**Consigne donnée A**
Recopiez sans modification le passage de l'entretien sur Qalqiliya qui commence par les mots contenant "Marouf Zahran : Le" et s'achève sur "ont été fermés.".
**Consigne donnée B**
Pour chacune des affirmations suivantes, indiquez si l'entretien sur Qalqiliya la confirme (oui ou non), en citant textuellement les mots qui tranchent. (i) Une seule porte de huit mètres de large permet d'entrer dans la ville et d'en sortir. (ii) L'entretien a été mené en français. (iii) Le trajet de Qalqiliya à Naplouse prend aujourd'hui une demi-heure.

**Texte fourni**
******************************

Le maire de Qalqiliya, Marouf Zahran, était (ainsi que ses collègues de Jénine et de Tulkarem) à Bobigny du 23 au 26 septembre dernier pour la troisième édition de la Biennale de l’environnement, au titre de la coopération décentralisée, avec les départements de Seine- Saint-Denis et du
Val-de- Marne. Il a bien voulu accorder un entretien à Pour la Palestine, le 25 septembre, donc bien avant la disparition du Président Arafat. L’entretien s’est déroulé en arabe (avec Mme Kaoutar Hmimou, interprète).
PLP : Quelle est la situation économique et sociale des habitants de Qalqiliya [1] aujourd’hui ?
Marouf Zahran : Le Mur encercle la ville et il y a une seule porte de huit mètres de large qui en permet l’entrée et la sortie. Cette porte est fermée la plupart du temps. Les habitants, essentiellement des agriculteurs, n’ont plus accès à leurs terres ; 32% des ressources en eau sont de l’autre côté du Mur, ainsi que 56% des terres agricoles. L’économie s’est effondrée. Six mille ouvriers qui travaillaient dans des usines, des ateliers, dans le bâtiment ou sur des terrains agricoles israéliens ne peuvent plus aller travailler. Six cents commerces et quarante-deux usines ou ateliers ont été fermés.
L’environnement est saccagé. Pour construire le Mur, 2200 dunums (220 hectares) ont été détruits ; 110 000 oliviers et arbres fruitiers ont été arrachés.
La circulation des étudiants, des collégiens, des lycéens est entravée. Alors qu’il fallait une demi-heure pour se rendre de Qalqiliya à Naplouse, il faut compter aujourd’hui entre quatre et cinq heures. L’exportation de ce qui peut encore être produit est plus que problématique en raison des difficultés de circulation. Aussi trois mille jeunes hautement qualifiés et des ouvriers ont dû quitter la ville.

******************************

**Données**
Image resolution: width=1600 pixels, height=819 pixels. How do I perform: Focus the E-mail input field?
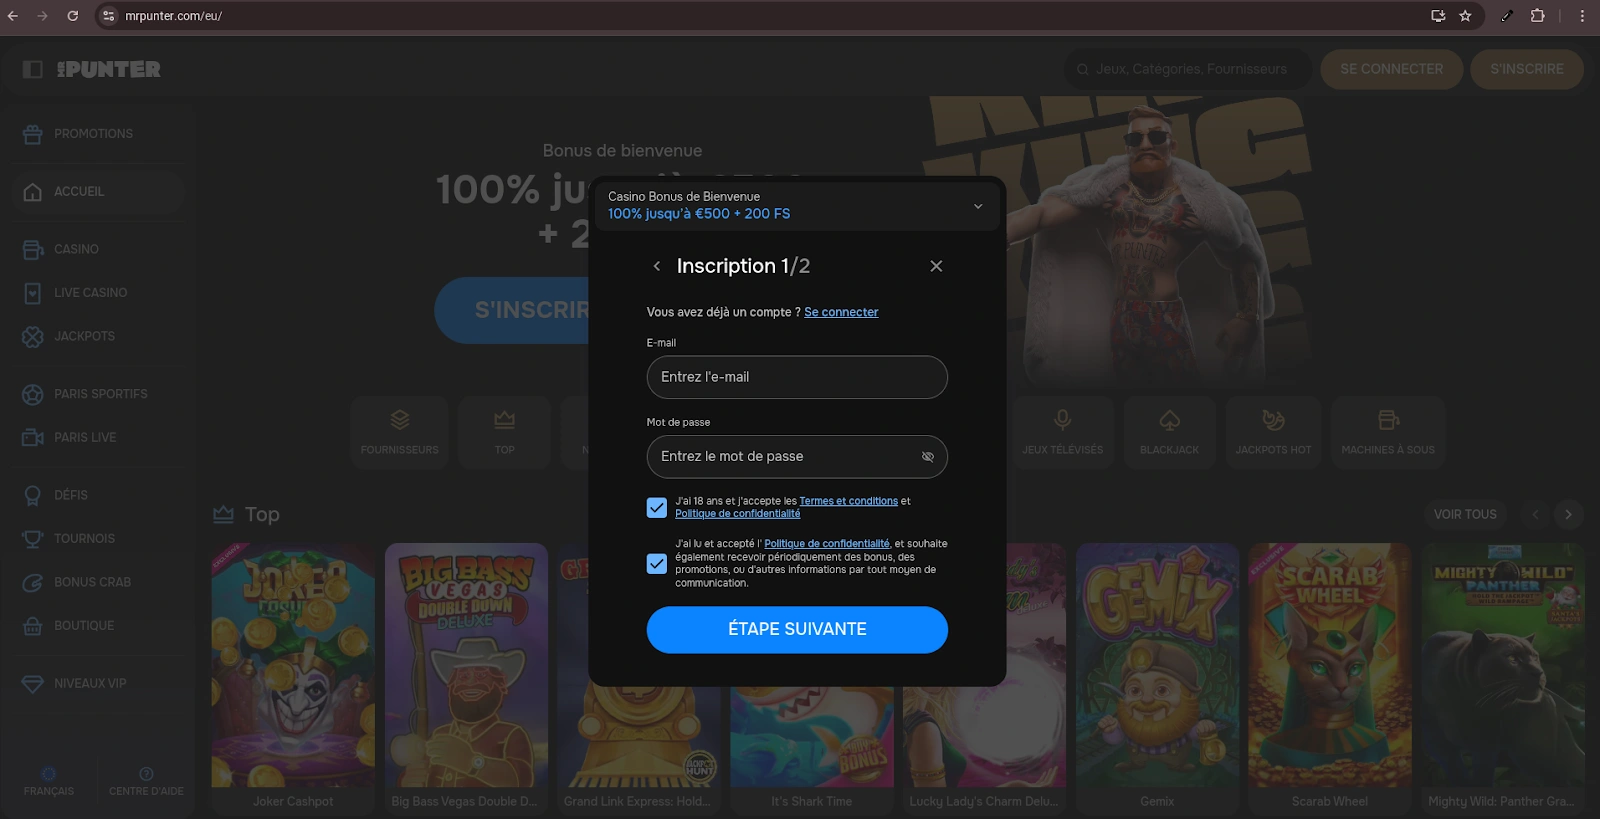click(797, 377)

******************************

**Réponse rédigée A**
Marouf Zahran : Le Mur encercle la ville et il y a une seule porte de huit mètres de large qui en permet l’entrée et la sortie. Cette porte est fermée la plupart du temps. Les habitants, essentiellement des agriculteurs, n’ont plus accès à leurs terres ; 32% des ressources en eau sont de l’autre côté du Mur, ainsi que 56% des terres agricoles. L’économie s’est effondrée. Six mille ouvriers qui travaillaient dans des usines, des ateliers, dans le bâtiment ou sur des terrains agricoles israéliens ne peuvent plus aller travailler. Six cents commerces et quarante-deux usines ou ateliers ont été fermés.

**Réponse rédigée B**
(i) Oui : « il y a une seule porte de huit mètres de large qui en permet l’entrée et la sortie »
(ii) Non : « L’entretien s’est déroulé en arabe »
(iii) Non : « il faut compter aujourd’hui entre quatre et cinq heures »